To further show the performance of TX-XGBoost, in 60 epochs, we compared the proposed model with other models regarding on running time. As shown in Tab. 3, ResNet50 model with 49 convolutional layers had better performance than VGG16 with 13 convolutional layers. For the Xception model, the training time was significantly reduced compared with that of VGG16 and ResNet 50, while the recognition accuracy is lower than the ResNet50 model. The proposed model can not only improve accuracy but reduce epoch time. Especially, the epoch time of TX-XGBoost model under training set was 208 s, less than VGG16, ResNet50 and Xception models’, which were 248 s, 245 s and 217 s, respectively. Besides, the number of convolutional layers of the proposed model was 13 layers which was less than that of ResNet50. The experimental results indicated that the proposed TX-XGBoost model can improve recognition accuracy and save computational time.

4  Conclusions

In this study, we proposed a novel weeds recognition model using depth wise separable convolutional neural network based on transfer learning. We introduced transfer learning into the model training, which solved the network over-fitting problem caused by insufficient training data and improved the generalization ability of the model. Meanwhile, to address the issue of large number of parameters and time-consumed training for conventional models, the lightweight model Xception was proposed and improved. The global average pooling layer was used to replace the full connection layer in the Xception model, and the XGBoost classifier was added to the top layer of the model to reduce the complexity of the model and improve the recognition accuracy of the model. The numerical experiment results demonstrated that our proposed model has advantages in accuracy and saving time compared with the traditional Xception, ResNet50 and VGG16 models. In the future, we will collect the experimental field data and establish weed data set to ensure the recognition accuracy of the proposed method in the practical application. Furthermore, the proposed method has broad applications in precision agriculture, such as weeding robots, pesticide spraying and other fields.

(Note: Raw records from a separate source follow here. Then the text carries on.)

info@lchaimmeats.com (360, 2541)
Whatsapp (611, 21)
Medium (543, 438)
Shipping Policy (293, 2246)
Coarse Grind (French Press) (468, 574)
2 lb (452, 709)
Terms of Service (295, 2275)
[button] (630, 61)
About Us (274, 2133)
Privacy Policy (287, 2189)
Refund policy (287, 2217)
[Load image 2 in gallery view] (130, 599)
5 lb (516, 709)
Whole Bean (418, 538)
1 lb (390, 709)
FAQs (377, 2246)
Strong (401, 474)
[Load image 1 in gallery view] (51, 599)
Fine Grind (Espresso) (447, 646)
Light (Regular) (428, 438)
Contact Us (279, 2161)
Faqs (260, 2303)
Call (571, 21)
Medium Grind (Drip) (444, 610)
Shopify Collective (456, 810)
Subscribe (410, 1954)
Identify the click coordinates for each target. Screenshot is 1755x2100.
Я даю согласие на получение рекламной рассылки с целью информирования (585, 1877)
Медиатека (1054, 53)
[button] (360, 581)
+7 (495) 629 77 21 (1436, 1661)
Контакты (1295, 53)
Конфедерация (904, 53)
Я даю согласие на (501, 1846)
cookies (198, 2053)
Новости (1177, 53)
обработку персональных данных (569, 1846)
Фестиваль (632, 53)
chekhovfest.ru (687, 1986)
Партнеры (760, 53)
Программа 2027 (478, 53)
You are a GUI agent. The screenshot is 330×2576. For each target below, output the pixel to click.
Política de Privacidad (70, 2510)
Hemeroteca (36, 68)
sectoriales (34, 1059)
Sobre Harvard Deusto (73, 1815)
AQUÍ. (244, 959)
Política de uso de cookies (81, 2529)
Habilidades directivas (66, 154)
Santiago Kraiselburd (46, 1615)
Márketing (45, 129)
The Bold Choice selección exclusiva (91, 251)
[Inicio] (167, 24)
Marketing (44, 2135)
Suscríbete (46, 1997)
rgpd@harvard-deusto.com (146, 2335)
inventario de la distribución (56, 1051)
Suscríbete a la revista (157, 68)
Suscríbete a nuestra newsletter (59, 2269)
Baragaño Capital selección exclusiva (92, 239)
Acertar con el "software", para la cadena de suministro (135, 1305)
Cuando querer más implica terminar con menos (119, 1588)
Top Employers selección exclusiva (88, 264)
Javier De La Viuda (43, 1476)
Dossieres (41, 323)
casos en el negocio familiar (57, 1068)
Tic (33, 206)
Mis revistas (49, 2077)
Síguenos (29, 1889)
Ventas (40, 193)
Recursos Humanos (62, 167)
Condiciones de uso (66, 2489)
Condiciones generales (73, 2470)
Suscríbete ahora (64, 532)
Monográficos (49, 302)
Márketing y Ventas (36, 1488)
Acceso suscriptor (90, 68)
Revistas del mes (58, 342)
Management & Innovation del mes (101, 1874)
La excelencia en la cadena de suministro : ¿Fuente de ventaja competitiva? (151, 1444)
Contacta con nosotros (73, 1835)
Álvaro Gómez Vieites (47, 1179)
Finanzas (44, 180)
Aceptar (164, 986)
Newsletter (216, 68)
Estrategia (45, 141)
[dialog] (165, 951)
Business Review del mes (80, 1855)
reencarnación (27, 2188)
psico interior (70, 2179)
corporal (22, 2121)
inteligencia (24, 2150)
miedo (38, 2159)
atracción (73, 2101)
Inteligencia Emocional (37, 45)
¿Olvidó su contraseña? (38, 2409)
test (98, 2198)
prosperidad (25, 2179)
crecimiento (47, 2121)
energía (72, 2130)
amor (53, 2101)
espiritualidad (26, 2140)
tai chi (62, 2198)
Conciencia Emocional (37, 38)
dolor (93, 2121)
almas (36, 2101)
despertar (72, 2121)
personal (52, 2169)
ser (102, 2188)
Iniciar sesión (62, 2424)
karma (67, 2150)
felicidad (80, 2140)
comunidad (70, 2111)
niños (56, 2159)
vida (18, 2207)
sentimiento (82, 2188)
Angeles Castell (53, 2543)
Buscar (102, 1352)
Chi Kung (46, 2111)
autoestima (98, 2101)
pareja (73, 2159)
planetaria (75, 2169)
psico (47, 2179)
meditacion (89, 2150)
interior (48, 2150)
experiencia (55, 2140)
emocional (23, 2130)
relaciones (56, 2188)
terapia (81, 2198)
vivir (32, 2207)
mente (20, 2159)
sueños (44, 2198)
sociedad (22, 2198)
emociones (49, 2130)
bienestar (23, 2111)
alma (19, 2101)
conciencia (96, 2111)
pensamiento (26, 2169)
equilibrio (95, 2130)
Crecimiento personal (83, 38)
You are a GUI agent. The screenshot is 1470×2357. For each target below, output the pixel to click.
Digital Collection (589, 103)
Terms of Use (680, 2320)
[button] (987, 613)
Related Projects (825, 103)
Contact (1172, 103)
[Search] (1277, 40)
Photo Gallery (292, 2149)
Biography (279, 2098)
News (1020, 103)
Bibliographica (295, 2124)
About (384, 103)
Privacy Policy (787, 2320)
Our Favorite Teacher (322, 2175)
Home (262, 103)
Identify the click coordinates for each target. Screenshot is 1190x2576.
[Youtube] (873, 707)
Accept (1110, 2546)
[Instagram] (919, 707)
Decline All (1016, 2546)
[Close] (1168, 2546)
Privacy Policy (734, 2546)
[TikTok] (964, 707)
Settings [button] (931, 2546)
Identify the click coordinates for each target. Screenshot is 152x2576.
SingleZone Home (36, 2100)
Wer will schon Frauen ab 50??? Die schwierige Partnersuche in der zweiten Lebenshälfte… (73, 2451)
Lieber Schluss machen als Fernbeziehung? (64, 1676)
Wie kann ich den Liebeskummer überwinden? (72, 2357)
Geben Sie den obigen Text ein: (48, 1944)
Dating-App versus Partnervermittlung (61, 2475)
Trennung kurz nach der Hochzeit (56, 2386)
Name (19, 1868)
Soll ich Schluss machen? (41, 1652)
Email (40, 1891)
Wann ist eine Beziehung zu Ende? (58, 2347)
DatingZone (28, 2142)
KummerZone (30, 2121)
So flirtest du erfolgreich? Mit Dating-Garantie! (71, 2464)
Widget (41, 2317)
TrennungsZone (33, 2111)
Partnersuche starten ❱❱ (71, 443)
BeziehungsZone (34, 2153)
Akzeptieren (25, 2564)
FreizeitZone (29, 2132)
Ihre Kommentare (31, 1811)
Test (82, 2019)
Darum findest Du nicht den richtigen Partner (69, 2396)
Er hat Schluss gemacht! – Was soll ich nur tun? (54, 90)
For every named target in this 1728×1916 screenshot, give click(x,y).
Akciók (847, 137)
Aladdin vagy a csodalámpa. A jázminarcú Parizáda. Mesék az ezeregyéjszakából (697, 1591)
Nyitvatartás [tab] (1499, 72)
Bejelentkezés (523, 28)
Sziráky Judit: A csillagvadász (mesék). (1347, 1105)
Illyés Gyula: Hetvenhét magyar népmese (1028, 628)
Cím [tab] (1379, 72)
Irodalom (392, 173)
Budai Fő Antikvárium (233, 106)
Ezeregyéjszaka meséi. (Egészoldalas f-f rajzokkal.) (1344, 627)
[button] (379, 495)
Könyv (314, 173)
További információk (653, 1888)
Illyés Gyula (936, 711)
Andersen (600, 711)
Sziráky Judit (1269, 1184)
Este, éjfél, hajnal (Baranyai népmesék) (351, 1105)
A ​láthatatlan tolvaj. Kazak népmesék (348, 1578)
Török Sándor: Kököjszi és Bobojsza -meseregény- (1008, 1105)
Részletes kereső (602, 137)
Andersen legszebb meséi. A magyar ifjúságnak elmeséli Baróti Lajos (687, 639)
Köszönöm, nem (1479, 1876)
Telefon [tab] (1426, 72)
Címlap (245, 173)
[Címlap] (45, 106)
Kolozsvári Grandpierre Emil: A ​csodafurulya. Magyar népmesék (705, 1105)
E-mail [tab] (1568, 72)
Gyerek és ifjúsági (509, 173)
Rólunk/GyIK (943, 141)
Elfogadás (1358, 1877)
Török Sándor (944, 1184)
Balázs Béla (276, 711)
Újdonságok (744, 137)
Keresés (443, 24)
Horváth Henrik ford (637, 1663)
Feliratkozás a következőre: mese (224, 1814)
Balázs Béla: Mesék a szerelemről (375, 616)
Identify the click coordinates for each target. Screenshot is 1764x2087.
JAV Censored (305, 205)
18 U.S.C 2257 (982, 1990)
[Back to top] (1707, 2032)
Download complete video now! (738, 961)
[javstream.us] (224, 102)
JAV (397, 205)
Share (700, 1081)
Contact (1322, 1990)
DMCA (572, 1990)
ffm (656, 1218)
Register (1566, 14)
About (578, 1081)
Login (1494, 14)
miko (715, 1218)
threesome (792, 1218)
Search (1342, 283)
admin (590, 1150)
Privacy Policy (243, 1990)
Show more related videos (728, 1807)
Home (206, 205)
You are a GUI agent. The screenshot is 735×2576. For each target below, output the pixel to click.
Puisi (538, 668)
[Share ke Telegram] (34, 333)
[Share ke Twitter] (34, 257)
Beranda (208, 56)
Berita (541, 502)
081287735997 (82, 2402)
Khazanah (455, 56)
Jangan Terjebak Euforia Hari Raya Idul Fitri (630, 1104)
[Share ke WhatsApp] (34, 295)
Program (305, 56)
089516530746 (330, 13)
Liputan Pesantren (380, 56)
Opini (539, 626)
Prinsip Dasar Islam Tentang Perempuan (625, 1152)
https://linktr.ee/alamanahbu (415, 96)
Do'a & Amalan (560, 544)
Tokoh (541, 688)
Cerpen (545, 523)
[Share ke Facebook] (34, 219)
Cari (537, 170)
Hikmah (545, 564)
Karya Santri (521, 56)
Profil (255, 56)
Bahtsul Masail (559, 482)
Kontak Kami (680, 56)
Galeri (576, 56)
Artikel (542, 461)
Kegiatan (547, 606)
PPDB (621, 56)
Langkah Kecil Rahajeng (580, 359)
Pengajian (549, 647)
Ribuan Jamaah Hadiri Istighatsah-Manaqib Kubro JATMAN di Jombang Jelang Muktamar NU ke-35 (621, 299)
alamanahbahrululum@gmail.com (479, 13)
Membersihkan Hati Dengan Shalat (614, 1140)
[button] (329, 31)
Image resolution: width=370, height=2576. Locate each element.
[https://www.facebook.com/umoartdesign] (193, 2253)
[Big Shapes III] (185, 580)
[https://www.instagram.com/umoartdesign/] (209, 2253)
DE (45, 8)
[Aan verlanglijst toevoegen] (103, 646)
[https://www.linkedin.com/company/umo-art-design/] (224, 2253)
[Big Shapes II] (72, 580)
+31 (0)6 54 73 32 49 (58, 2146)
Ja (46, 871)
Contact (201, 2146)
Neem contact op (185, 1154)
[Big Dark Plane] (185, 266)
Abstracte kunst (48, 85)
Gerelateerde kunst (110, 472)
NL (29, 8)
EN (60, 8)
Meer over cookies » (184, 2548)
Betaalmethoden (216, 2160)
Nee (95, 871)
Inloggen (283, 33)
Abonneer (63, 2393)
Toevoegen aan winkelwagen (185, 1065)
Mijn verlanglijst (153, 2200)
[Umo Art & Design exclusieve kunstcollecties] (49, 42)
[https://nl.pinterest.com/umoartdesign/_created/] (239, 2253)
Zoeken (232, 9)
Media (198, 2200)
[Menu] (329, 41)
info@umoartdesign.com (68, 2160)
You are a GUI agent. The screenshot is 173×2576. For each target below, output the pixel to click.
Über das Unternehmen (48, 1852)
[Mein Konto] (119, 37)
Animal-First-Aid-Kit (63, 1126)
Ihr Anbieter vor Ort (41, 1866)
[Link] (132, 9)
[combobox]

Acknowledgement: The authors wish to thank R. He who help to make experiments.

Funding Statement: This work is supported in part by the National Natural Science Foundation of China (http://www.nsfc.gov.cn/) under Grant 31801753, and the JiLin provincial science and technology department international exchange and cooperation project (http://kjt.jl.gov.cn/) under Grant 20200801014GH, and the Jilin province education department “13th five-year” science and technology research planning project (http://jyt.jl.gov.cn/) under Grant JJKH20200336KJ.

Conflicts of Interest: The authors declare that we have no conflicts of interest to report regarding the present study.